Example 1: Why Sample Size Planning Matters

Scenario: A company wants to estimate average customer satisfaction within ±0.2 points on a 10-point scale with 95% confidence.

• If they sample n = 50: margin of error might be ±0.4 (too imprecise)
• If they sample n = 200: margin of error might be ±0.2 (perfect!)
• If they sample n = 1000: margin of error might be ±0.1 (more precise than needed, wasted resources)

Goal: Calculate the exact sample size needed to meet the requirement (n = 200).

Example 2: Sample Size for Estimating Mean GPA

Problem: A university wants to estimate the mean GPA of all students within ±0.05 points with 95% confidence. A previous study found σ ≈ 0.40. How many students should be sampled?

Solution:

Given:

• Desired margin of error: E = 0.05
• Confidence level: 95% → z* = 1.96
• Estimated σ = 0.40

Calculate:

n = (z*σ / E)²

n = (1.96 × 0.40 / 0.05)²

n = (0.784 / 0.05)²

n = (15.68)²

n = 245.86

Round up: n = 246 students

Answer: The university should sample 246 students to estimate mean GPA within ±0.05 with 95% confidence.

Example 3: Effect of Confidence Level on Sample Size

Problem: Compare sample sizes needed to estimate mean income within $500 if σ = $3000 at different confidence levels.

a) 90% confidence (z* = 1.645):

n = (1.645 × 3000 / 500)² = (9.87)² = 97.4 → 98 people

b) 95% confidence (z* = 1.96):

n = (1.96 × 3000 / 500)² = (11.76)² = 138.3 → 139 people

c) 99% confidence (z* = 2.576):

n = (2.576 × 3000 / 500)² = (15.456)² = 238.9 → 239 people

Observation: Higher confidence requires larger samples. Going from 90% to 99% more than doubles the required sample size!

Example 4: Sample Size for Proportion with Prior Estimate

Problem: A marketing team wants to estimate the proportion of customers who would buy a new product within ±3% with 95% confidence. A pilot study suggests p ≈ 0.35. How many customers should they survey?

Solution:

Given:

• E = 0.03 (3% as a proportion)
• Confidence: 95% → z* = 1.96
• p̂ = 0.35 (from pilot study)

Calculate:

n = p̂(1-p̂) × (z*/E)²

n = 0.35(0.65) × (1.96/0.03)²

n = 0.2275 × (65.33)²

n = 0.2275 × 4268.21

n = 971.0

Answer: They should survey 971 customers.

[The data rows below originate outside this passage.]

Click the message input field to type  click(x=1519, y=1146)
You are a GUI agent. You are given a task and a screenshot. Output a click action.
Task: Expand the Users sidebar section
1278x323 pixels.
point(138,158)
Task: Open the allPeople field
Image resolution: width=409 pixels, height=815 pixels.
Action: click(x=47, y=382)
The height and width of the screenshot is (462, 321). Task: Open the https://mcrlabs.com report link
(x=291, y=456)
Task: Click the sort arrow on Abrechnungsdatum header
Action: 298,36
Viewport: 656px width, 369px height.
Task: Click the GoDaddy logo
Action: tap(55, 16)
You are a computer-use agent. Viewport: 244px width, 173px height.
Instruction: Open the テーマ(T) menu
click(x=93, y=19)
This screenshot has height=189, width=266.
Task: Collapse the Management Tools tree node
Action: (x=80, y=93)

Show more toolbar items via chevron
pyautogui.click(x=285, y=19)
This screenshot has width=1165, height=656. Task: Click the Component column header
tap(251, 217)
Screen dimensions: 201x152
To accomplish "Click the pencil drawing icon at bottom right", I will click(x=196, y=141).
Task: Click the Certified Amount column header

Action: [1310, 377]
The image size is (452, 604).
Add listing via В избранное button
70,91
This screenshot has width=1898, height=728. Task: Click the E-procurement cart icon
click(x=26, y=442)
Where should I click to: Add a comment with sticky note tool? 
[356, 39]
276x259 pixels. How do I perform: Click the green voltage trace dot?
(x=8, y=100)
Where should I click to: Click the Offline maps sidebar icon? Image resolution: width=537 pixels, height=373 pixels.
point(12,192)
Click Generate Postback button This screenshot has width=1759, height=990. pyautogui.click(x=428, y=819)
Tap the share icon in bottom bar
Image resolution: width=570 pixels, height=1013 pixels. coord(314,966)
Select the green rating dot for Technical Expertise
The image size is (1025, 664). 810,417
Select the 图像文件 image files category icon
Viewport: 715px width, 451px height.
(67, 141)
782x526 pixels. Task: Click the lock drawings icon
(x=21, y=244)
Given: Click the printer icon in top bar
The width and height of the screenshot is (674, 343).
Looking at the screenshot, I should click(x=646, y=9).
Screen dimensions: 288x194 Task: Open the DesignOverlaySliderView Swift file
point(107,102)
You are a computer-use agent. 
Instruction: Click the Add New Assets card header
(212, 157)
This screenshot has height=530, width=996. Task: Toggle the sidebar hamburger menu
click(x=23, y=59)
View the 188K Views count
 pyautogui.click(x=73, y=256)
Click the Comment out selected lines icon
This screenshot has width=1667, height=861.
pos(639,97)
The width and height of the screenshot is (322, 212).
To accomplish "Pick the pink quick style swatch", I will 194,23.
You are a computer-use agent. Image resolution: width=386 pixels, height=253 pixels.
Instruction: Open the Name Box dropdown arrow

Example 5: Sample Size WITHOUT Prior Estimate

Problem: A political campaign wants to estimate voter support within ±2% with 95% confidence, but has no prior data. How many voters should they poll?

Solution (Conservative Approach):

Since no prior estimate, use p̂ = 0.5

E = 0.02, z* = 1.96

n = 0.5(0.5) × (1.96/0.02)²

n = 0.25 × (98)²

n = 0.25 × 9604

n = 2401

Answer: They should poll 2,401 voters.

Note: This is why political polls with ±2-3% margins typically have sample sizes of 1000-2500 people!

Example 6: Comparing Costs

A survey costs $5 per respondent. Compare total costs for different margins of error:

Margin of Error	Sample Size (n)	Total Cost
±4%	600	$3,000
±3%	1,067	$5,335
±2%	2,401	$12,005
±1%	9,604	$48,020

Observation: Going from ±4% to ±1% margin increases cost by 16 times! Researchers must decide if extra precision is worth the cost.